But this week, I came upon an article that has compelled me to write... Lucky for all you readers out there, I took some time to reflect on it rather than writing in the heat of the moment. But truly, this article has astounded and somewhat horrified me. I'd encourage you to go read it before continuing to read my post.
Let me say firstly that I am by NO means trying to say that people with disabilities don't have sexual desires, nor that they don't deserve to love and be loved. But I think this article, and those who support the idea of sexual surrogacy, go way too far in their attempt to therapeutically help these people explore their sexuality.
There are a few reasons why I think sexual surrogacy is an inappropriate and unfortunate way of dealing with a disabled person's sexual desire.
# 1. While admittedly, there are SOME women who do claim to choose sex work (as is likely the case with a sexual surrogate), as a society we need to realize that this one woman's choice is normalizing a phenomenon that for the vast majority of sex workers is nothing other than exploitative, abusive, and seriously harmful. The normalization is apparent in this quote found in the article: "The thing about the sexual surrogate that makes it different than a sex worker is they always work in collaboration with a certified sex therapist". When I originally read this, a surge of anger and frustration raced through me. Do they really think this is the only difference?! This idea pervading our culture that sex work is just another job needs to stop. The thing about the sexual surrogate that makes it different than a sex worker is that they are most likely not forced into prostituting their bodies by poverty, coercion, or organized crime. What makes it different is that they are choosing to say, "Yep, sex work is a good thing and it should be allowed to happen," while 90% of real prostituted women in Canada are desperately wishing they could leave the 'trade'.
# 2. “Our philosophy is that everybody is entitled to explore healthy sexuality, no matter what that means to them – and that means something different for everybody". How relativistic. This is the second idea pervading our culture: That there is no absolute right and wrong. It should be the natural, moral response to agree that there is right, and there is also wrong. We need to get away from this fashionable post-modern idea that everyone is entitled to what works best for them. Take for example the men who feel the need to satisfy their sexual desires by flying over to a third-world country, solely for the purpose of purchasing sex from young children. Would we say this is okay because to them, this is what healthy sexuality means? Surely not.
# 3. I was expressing my frustrations with this article out loud to my mom as I read it. She said something very significant to this effect: "Life happens, and it doesn't mean we can turn to less-than forms [ie: prostitution, an affair, pornography, etc.] of what we're really meant for [healthy sex lives within the context of marriage]. What about women whose husbands are off to war, or the husband whose wife gets cancer, or anything like that?
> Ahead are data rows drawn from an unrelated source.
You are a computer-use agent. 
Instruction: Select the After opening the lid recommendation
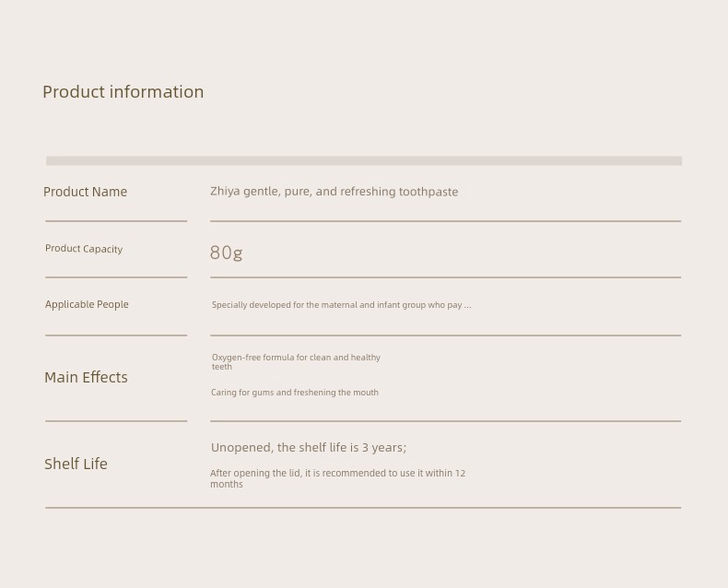[337, 478]
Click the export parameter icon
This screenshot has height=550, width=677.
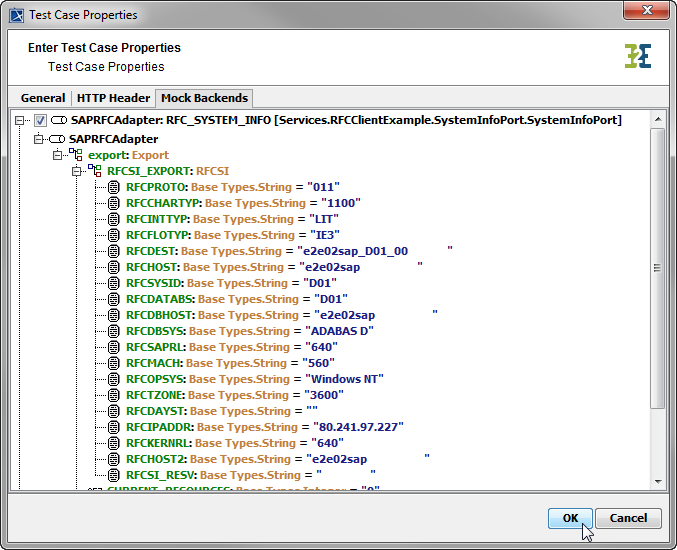pyautogui.click(x=76, y=155)

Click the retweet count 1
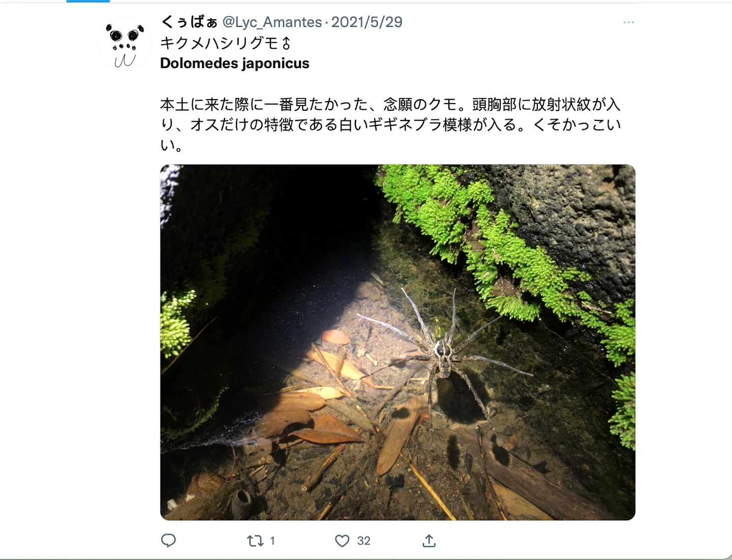[272, 541]
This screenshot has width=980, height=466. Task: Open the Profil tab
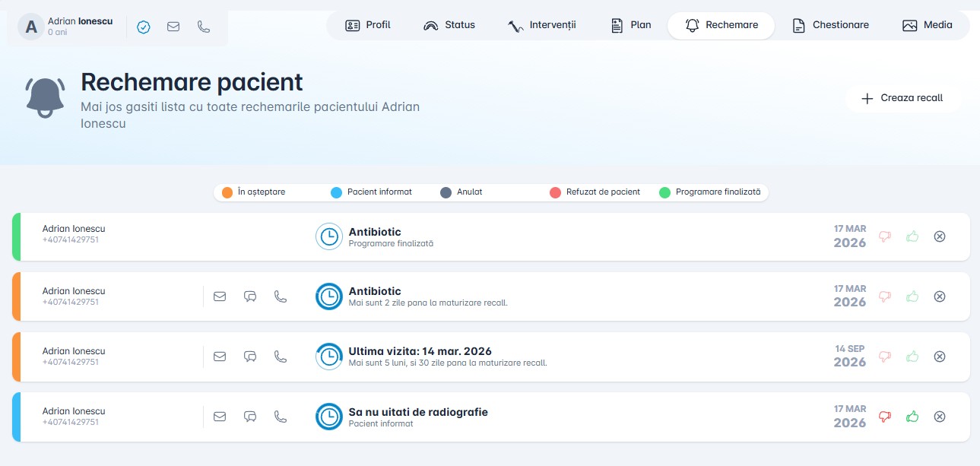(368, 25)
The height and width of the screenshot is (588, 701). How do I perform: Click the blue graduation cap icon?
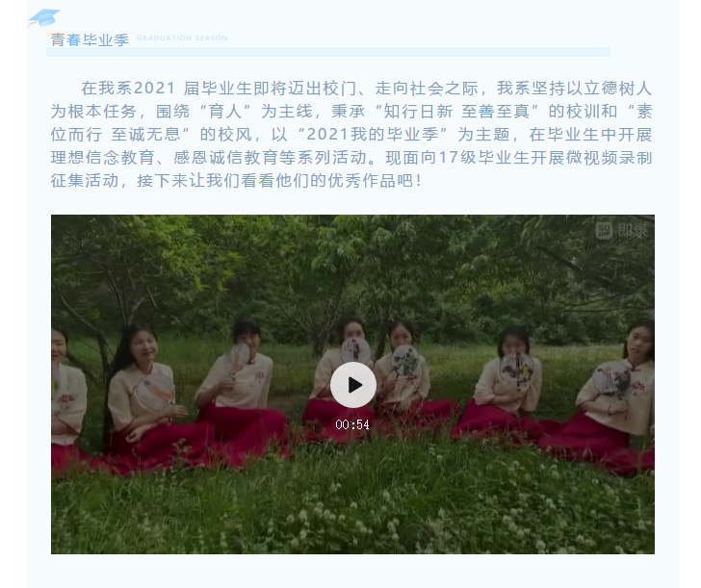[x=44, y=18]
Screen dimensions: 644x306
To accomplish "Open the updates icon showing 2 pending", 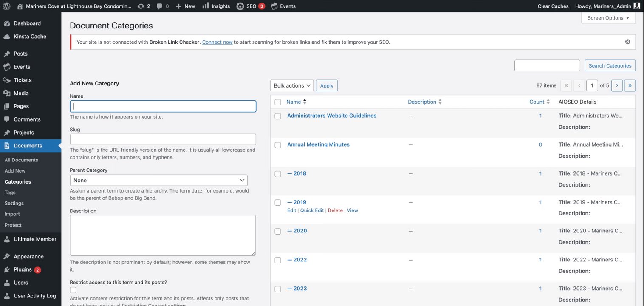I will [x=141, y=6].
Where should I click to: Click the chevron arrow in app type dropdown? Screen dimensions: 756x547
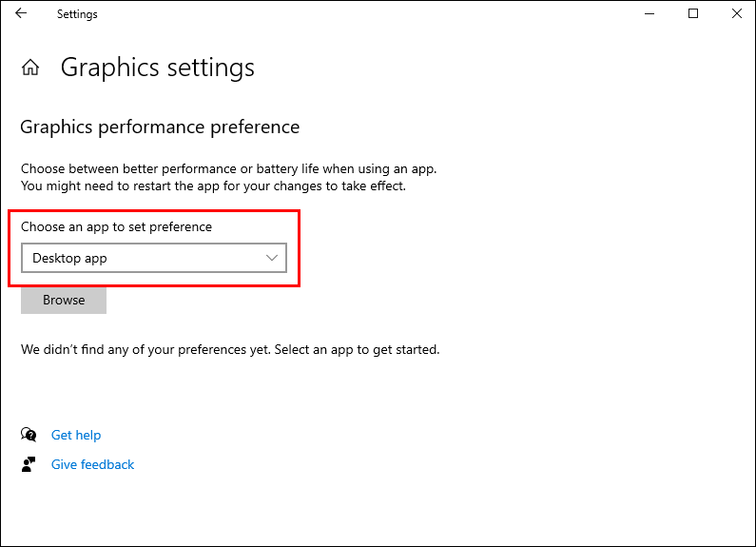[x=272, y=258]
They learn to cope with their desires not being fulfilled as often or in the way they'd like them to, because that's what love does." Having a physical disability and a harder time finding love simply just does not justify hiring an escort. What my mom was getting it is that there are plenty of other situations that prevent people from having 'normal' sex lives, and we wouldn't say that it's okay for them to go see a prostitute... So why would we say this is okay for the physically disabled?
I think it is absolutely important that sexual therapy exists in order to help those with physical disabilities explore their bodies. After all, God made us as sexual beings! And I sincerely hope these people do get to discover their sexuality in a healthy way (which in my opinion, would be in the context of marriage). Please don't let that come off patronizingly. I have family members and friends with both mental and physical problems that I genuinely feel are entitled to experience the fullness of love. But rather than normalize a form of sex work, what about normalizing the idea that disabled people are human beings just like us--they are capable of love, capable of relationships, and worthy of our attention and affection. And there shouldn't be such a stigma against pursuing a caring, love-based relationship with someone who is disabled. Would it be easy to have a relationship with someone who was physically impaired? Nope, it sure wouldn't. But that doesn't mean it wouldn't be worth it, and that we should substitute something else for the fuller version. Love should be in sickness and in health, and any surrogate for the real thing is settling for something less than what we were made for.